### DATA FOR THIS EXERCISE
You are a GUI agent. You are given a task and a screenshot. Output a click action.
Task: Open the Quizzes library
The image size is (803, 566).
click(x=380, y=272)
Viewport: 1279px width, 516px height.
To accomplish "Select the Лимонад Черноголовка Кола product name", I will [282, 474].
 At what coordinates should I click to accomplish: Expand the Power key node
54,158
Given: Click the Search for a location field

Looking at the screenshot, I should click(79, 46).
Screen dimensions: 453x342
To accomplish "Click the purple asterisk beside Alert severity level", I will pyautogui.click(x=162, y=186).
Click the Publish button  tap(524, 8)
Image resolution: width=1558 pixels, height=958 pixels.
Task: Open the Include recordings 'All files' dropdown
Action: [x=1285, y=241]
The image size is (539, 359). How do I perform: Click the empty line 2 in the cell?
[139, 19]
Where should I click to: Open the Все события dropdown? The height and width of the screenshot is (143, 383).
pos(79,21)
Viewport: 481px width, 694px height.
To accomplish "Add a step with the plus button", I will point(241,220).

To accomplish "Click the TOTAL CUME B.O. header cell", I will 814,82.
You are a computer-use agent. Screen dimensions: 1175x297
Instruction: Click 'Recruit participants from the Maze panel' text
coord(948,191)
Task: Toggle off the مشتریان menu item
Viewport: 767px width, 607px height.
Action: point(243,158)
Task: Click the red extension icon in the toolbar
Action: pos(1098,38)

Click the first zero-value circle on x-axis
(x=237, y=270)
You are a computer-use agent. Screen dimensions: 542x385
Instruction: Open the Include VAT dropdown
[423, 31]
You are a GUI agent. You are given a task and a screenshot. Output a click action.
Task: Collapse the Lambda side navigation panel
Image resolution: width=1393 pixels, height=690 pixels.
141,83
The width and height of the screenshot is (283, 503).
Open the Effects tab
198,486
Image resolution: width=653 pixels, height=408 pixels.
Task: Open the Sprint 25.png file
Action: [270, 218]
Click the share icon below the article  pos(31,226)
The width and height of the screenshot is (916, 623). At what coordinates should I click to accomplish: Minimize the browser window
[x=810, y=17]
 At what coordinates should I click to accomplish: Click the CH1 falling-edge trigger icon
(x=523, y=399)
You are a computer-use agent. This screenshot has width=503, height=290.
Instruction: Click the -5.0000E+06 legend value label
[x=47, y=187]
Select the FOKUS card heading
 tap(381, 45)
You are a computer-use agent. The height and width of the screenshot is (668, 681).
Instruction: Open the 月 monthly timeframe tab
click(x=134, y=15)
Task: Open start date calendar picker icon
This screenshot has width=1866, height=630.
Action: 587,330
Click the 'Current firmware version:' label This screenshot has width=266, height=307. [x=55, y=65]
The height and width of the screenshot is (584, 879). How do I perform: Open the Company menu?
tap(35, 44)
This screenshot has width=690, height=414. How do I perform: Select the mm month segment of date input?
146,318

### TO DO
With the line that contains "The width and height of the screenshot is (916, 623)." as the first and the final line of the data as the last, repeat every line in that span exactly.

### SOLVED EXERCISE
The width and height of the screenshot is (916, 623). At what coordinates should I click to accomplish: Minimize the browser window
[x=810, y=17]
 At what coordinates should I click to accomplish: Click the CH1 falling-edge trigger icon
(x=523, y=399)
You are a computer-use agent. This screenshot has width=503, height=290.
Instruction: Click the -5.0000E+06 legend value label
[x=47, y=187]
Select the FOKUS card heading
 tap(381, 45)
You are a computer-use agent. The height and width of the screenshot is (668, 681).
Instruction: Open the 月 monthly timeframe tab
click(x=134, y=15)
Task: Open start date calendar picker icon
This screenshot has width=1866, height=630.
Action: 587,330
Click the 'Current firmware version:' label This screenshot has width=266, height=307. [x=55, y=65]
The height and width of the screenshot is (584, 879). How do I perform: Open the Company menu?
tap(35, 44)
This screenshot has width=690, height=414. How do I perform: Select the mm month segment of date input?
146,318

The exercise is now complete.